_Data section_.
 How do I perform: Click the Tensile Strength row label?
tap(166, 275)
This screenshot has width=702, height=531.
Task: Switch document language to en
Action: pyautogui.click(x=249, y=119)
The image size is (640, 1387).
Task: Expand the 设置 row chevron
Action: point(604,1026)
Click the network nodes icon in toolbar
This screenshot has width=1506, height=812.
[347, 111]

_What this task involves_.
The full listing should be restated word for word.

_Reply_.
 How do I perform: Click the Tensile Strength row label?
tap(166, 275)
This screenshot has width=702, height=531.
Task: Switch document language to en
Action: pyautogui.click(x=249, y=119)
The image size is (640, 1387).
Task: Expand the 设置 row chevron
Action: point(604,1026)
Click the network nodes icon in toolbar
This screenshot has width=1506, height=812.
[347, 111]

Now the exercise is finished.